This morning tens of thousands of schoolchildren will return to school after the summer break. The good news for parents is that this year, for the first time, there will be one common or standardised school year.
Virtually all schools will open and close at the same time for holiday, mid-term and other breaks. This should be a considerable benefit especially for working parents, who were often faced with an unscheduled school break. It is also good for pupils. The standardised school year makes it abundantly clear that students must receive their full legal entitlement of 183 school days at primary and 167 at second level.
It might bve that the Minister for Education, Mr Dempsey, should now look at the length of the school year at second level. The tradition of a 12-week summer break dates back to the days when the economy was agriculture based and teenagers were needed around the farm. But does such a lengthy break make sense? Would teenage children not be better off in school for some of this period? It may be there is a case for an additional, say four-week period where students focus on life, social and sporting skills rather than exams.

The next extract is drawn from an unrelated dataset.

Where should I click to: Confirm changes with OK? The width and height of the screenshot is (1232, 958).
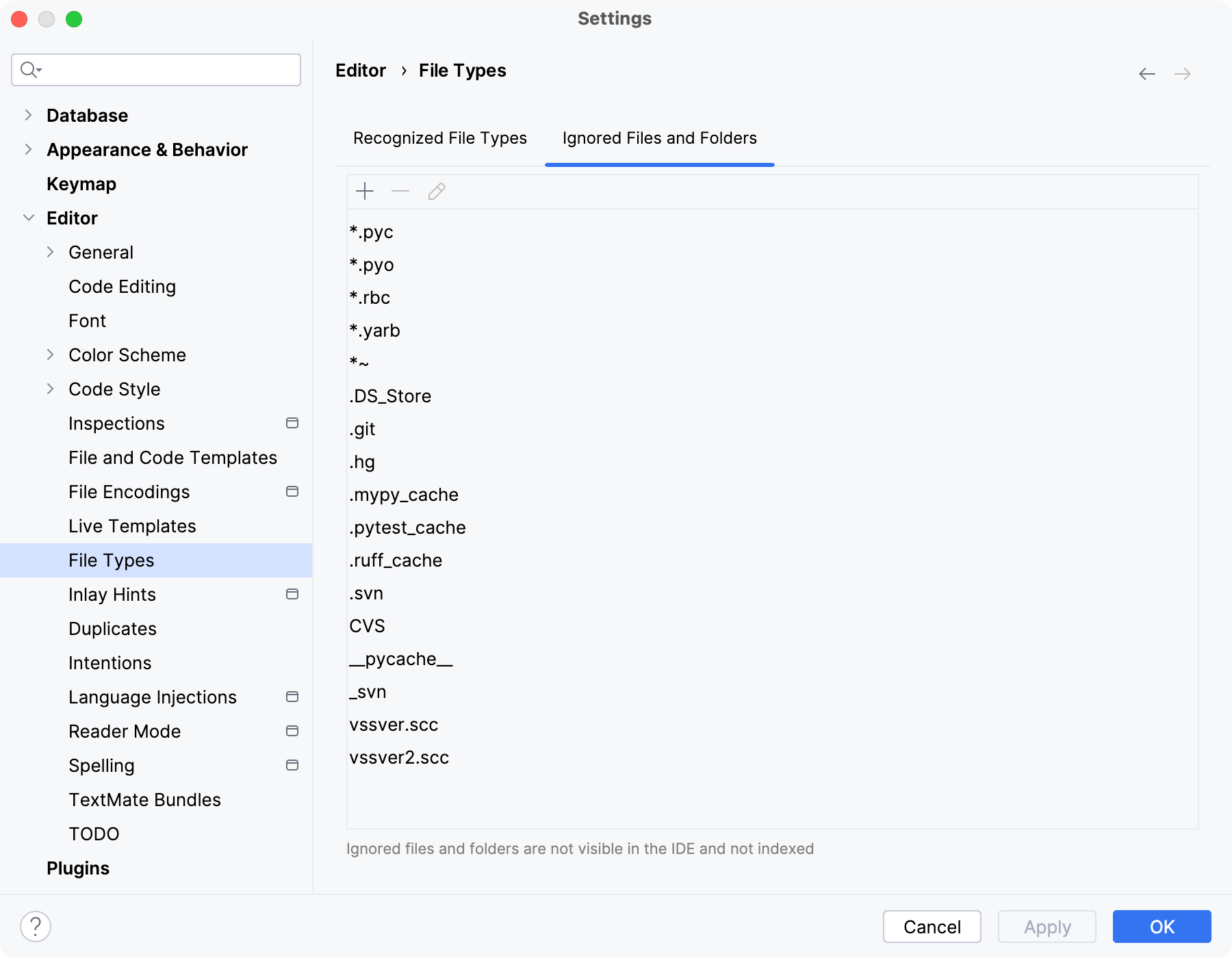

In broad terms, it is probably fair to say that most parents are satisfied with most schools - and indeed with the Irish education system in general. The most recent OECD reports show students from this State performing well above the international average. The good news is that the teaching profession is continuing to attract students of the highest academic calibre.
The Irish education system has these and other merits but it remains grossly under-resourced and underfunded. Dilapidated schools with leaky roofs remain common at primary level. Special needs pupils often struggle to achieve the support they need. The pupil/teacher ratio remains out of kilter with most other developed states. As Mr John Carr, the general secretary of the INTO, writes in today’s edition you cannot focus on the individual child in any meaningful way when there are up to 30 children in one classroom.
It is also the case that the gap between rich and poor in the education system is widening. Increasingly, the middle classes, especially in Dublin, are opting out of the free second-level schools and into fee-paying schools or grind schools. Meanwhile, very large numbers - especially of young male students - are dropping out of school after the Junior Cert. Only 64 per cent of students on Dublin’s north side do the Leaving Cert exam.
Mr Dempsey deserves credit for the manner in which he has placed educational inequality at the top of his agenda. The challenge now is to ensure continued progress, despite the pressure on Exchequer funds. The Minister should not be diverted from his path - even if it again brings him into renewed conflict with the articulate and the well-heeled.